▶ [Goal of the exercise]
Every line below between the line holding "This screenshot has height=1457, width=677." and the line holding "Select the Fresh", inclusive, should be repeated exactly, and all other lines omitted.

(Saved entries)
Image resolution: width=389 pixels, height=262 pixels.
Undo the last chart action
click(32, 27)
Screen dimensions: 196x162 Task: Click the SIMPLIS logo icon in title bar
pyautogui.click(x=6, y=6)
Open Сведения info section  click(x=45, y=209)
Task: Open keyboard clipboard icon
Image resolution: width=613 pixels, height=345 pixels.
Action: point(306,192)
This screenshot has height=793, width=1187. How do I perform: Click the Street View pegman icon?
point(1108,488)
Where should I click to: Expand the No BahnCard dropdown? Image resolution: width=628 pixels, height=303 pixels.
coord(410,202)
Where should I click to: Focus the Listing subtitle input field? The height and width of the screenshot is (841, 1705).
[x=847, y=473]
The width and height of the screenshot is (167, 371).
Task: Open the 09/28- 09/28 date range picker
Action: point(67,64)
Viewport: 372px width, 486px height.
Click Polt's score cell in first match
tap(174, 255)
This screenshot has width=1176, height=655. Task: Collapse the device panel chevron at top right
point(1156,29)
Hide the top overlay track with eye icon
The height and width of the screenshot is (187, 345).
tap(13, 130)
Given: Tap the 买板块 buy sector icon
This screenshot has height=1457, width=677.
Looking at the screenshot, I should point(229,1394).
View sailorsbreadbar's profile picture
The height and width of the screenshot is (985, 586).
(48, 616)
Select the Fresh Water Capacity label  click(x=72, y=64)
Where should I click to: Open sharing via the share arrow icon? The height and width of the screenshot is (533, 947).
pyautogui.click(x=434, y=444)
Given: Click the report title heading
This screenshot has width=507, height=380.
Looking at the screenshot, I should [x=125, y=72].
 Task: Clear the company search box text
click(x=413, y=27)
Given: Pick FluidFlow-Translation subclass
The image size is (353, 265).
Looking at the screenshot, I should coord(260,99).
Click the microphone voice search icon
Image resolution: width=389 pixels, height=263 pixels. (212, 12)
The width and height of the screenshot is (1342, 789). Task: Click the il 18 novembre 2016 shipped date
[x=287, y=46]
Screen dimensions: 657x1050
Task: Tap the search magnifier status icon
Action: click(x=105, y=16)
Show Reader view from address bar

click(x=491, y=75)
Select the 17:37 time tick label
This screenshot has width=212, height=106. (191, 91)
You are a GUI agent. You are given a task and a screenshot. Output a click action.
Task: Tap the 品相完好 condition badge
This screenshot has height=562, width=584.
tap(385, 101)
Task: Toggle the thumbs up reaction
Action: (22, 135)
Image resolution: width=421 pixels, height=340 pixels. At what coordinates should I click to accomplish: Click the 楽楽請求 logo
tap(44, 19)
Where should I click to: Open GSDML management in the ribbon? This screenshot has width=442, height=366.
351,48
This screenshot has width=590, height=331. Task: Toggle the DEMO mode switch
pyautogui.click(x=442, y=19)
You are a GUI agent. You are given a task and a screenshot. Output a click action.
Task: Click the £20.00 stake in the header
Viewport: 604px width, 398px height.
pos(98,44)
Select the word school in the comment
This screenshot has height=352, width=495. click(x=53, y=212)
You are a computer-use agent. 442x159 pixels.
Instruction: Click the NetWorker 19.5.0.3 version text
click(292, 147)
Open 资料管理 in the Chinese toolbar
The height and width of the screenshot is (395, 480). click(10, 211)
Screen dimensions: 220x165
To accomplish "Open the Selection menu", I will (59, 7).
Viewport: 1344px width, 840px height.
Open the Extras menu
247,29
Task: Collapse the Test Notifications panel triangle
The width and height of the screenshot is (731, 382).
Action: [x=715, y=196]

▶ [Response area]
This screenshot has height=1457, width=677.
Looking at the screenshot, I should point(229,1394).
View sailorsbreadbar's profile picture
The height and width of the screenshot is (985, 586).
(48, 616)
Select the Fresh Water Capacity label  click(x=72, y=64)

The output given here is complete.